# Goal of the exercise
Rewrite everything from the start of the rows down to and including the line containing "click(x=294, y=223)", requests included, and shift every coordinate in the answers by adding 38 to it.

# Data for processing
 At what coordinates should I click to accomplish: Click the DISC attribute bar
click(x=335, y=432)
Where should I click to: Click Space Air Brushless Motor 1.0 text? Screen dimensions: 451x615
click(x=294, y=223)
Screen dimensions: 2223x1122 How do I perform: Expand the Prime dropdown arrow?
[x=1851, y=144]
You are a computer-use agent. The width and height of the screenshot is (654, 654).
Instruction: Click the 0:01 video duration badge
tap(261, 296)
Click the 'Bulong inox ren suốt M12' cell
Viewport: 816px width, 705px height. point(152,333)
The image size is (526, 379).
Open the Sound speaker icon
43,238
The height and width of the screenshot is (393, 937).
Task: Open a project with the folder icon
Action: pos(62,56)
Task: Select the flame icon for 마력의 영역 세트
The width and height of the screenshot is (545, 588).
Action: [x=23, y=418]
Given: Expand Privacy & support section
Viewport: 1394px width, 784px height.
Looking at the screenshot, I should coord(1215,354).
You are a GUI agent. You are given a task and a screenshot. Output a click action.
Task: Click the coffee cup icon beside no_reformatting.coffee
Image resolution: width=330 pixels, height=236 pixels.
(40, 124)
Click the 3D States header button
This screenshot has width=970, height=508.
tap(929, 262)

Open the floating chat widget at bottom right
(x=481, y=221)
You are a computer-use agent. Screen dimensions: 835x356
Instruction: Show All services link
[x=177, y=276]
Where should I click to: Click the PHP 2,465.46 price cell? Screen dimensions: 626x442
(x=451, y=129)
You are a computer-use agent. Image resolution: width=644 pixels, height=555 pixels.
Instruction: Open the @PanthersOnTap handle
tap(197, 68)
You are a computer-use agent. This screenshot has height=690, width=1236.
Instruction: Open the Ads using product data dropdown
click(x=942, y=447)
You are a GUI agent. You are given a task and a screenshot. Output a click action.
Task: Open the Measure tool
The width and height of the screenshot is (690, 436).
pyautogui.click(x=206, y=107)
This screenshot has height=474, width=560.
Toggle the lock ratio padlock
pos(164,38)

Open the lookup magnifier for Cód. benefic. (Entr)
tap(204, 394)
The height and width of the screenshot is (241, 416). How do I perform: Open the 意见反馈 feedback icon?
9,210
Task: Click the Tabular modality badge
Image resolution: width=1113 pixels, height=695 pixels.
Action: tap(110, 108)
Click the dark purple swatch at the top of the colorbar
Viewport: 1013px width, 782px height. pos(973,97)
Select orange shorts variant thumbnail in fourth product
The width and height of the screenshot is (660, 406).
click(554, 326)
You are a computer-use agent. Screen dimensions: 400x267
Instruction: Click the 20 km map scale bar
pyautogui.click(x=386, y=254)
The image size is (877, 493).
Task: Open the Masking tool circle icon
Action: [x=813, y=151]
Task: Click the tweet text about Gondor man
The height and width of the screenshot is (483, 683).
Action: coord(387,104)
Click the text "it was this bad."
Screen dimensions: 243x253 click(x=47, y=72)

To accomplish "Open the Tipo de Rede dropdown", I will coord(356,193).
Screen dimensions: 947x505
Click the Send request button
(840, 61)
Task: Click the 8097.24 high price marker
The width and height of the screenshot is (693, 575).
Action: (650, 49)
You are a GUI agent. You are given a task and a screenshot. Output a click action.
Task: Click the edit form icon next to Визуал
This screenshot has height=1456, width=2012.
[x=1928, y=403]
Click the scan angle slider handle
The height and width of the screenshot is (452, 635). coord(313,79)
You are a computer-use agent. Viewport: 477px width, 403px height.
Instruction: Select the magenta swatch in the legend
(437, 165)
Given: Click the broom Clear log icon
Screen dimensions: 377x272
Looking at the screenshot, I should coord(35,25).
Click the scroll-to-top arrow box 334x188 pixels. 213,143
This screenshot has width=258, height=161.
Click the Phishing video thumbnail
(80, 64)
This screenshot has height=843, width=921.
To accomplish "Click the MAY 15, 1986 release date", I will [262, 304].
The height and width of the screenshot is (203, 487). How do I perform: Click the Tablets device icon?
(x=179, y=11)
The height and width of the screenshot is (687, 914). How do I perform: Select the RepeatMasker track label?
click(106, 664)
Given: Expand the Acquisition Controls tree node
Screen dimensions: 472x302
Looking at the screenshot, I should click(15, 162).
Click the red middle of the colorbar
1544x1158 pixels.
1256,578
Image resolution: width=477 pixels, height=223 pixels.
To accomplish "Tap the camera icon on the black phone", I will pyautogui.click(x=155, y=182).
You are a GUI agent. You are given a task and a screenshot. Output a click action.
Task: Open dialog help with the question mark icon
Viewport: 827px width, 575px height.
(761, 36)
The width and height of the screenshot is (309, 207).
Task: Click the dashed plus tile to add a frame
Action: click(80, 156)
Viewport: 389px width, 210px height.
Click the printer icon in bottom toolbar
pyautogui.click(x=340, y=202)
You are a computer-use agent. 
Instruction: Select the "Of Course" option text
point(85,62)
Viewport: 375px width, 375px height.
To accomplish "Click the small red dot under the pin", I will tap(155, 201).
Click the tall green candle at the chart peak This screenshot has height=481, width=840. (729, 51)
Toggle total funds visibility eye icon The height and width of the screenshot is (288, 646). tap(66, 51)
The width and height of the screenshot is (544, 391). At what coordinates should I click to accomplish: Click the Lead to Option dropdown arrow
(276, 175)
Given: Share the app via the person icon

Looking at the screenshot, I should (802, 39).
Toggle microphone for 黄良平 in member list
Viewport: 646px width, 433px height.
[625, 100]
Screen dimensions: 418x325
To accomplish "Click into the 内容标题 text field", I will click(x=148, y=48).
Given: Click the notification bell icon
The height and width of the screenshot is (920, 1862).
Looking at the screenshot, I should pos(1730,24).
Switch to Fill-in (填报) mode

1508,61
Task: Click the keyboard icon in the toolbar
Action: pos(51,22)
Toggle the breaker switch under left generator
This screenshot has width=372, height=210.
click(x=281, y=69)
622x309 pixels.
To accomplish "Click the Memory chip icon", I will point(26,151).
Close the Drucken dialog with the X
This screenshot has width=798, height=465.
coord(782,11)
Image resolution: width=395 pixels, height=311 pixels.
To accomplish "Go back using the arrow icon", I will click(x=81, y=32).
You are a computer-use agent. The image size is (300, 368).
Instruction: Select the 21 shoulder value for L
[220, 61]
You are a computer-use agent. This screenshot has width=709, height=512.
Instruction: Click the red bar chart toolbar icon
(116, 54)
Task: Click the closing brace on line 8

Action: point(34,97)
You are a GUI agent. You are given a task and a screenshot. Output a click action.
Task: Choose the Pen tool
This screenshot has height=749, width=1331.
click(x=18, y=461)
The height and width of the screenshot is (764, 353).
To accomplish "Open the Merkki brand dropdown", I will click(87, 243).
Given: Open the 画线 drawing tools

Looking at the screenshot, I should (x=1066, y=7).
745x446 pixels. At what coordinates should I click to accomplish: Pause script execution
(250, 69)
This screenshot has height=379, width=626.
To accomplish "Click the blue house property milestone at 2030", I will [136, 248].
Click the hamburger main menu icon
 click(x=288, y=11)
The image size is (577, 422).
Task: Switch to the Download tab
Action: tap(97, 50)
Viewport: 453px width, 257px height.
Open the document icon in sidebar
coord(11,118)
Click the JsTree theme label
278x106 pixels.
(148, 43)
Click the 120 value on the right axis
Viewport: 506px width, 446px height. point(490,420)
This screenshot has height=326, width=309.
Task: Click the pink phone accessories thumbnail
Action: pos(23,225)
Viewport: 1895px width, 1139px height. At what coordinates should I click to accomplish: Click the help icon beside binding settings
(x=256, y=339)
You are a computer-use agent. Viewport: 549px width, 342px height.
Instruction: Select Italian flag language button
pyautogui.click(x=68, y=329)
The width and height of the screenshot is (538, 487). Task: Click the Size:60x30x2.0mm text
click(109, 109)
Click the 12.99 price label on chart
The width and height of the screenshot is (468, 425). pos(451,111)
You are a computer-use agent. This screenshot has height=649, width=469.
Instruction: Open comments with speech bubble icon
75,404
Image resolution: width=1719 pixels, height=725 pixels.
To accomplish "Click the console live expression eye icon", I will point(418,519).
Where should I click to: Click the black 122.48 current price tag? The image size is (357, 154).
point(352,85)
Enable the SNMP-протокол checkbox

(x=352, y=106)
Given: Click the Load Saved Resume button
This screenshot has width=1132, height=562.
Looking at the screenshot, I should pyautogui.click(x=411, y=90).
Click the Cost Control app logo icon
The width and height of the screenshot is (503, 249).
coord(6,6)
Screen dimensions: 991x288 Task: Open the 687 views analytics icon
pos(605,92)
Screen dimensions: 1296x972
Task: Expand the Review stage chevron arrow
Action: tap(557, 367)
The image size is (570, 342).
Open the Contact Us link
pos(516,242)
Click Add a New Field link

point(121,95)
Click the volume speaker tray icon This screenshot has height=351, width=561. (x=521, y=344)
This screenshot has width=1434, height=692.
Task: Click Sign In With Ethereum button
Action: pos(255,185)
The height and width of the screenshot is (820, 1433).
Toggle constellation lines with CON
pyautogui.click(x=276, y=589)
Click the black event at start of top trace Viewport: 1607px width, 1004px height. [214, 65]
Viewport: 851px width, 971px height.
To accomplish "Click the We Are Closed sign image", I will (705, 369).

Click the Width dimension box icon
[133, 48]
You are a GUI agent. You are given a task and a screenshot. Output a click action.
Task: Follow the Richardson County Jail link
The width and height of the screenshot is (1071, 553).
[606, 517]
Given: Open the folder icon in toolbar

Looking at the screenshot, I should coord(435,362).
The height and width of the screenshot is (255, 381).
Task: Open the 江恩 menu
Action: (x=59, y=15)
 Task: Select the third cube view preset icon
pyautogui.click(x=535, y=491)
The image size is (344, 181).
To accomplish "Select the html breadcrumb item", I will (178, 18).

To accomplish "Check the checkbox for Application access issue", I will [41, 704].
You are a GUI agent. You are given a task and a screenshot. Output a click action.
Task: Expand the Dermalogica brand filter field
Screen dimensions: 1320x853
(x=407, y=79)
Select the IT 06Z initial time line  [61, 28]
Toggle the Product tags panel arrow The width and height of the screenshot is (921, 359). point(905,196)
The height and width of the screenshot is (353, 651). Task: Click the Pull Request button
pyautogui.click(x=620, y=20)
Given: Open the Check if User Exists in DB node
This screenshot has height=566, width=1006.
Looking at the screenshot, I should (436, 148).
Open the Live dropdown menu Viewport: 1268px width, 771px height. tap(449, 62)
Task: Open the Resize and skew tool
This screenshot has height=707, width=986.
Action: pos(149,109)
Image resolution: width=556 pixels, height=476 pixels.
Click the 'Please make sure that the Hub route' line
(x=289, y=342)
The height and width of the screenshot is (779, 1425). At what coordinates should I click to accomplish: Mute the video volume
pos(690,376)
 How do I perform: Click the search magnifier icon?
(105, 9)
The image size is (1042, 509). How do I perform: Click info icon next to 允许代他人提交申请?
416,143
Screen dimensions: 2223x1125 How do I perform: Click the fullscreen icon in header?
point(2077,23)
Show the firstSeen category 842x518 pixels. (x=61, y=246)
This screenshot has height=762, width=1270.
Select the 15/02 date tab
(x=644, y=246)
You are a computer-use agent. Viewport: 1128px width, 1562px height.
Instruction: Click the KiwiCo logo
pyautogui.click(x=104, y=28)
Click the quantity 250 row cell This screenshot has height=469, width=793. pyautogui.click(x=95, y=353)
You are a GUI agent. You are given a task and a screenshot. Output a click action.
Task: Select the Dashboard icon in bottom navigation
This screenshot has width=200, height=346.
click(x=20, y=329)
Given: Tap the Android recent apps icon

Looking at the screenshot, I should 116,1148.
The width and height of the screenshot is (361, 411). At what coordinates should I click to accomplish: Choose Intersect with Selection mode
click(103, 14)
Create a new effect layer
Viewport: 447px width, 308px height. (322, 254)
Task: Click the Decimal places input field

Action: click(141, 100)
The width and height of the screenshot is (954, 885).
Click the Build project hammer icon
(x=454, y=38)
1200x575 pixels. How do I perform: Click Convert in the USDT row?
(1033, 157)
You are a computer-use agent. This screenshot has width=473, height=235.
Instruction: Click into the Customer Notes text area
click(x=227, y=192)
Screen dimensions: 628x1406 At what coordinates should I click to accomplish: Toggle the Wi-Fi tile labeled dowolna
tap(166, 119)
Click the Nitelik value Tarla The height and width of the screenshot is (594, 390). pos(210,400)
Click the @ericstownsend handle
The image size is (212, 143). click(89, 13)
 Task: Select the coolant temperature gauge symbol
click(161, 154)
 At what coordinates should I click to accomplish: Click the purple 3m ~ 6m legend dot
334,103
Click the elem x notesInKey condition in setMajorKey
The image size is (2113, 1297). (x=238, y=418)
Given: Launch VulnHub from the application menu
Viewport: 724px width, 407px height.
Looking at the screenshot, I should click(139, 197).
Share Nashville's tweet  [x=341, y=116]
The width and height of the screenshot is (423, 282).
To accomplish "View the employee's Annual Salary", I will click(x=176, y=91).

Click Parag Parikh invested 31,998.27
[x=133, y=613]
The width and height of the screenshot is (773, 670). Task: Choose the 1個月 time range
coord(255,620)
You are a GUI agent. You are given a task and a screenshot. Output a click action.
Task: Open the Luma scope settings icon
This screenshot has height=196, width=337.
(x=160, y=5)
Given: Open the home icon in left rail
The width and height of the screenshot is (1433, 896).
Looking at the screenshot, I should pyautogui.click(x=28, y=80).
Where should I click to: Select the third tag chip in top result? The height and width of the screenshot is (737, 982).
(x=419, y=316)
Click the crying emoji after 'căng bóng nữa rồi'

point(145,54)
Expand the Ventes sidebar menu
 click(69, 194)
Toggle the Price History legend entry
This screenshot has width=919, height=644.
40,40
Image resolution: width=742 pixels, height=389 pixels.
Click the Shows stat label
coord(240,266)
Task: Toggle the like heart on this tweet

# Solution for this exercise
 At what coordinates should I click to accomplish: Click the DISC attribute bar
click(x=373, y=470)
Where should I click to: Click Space Air Brushless Motor 1.0 text? Screen dimensions: 451x615
click(x=332, y=261)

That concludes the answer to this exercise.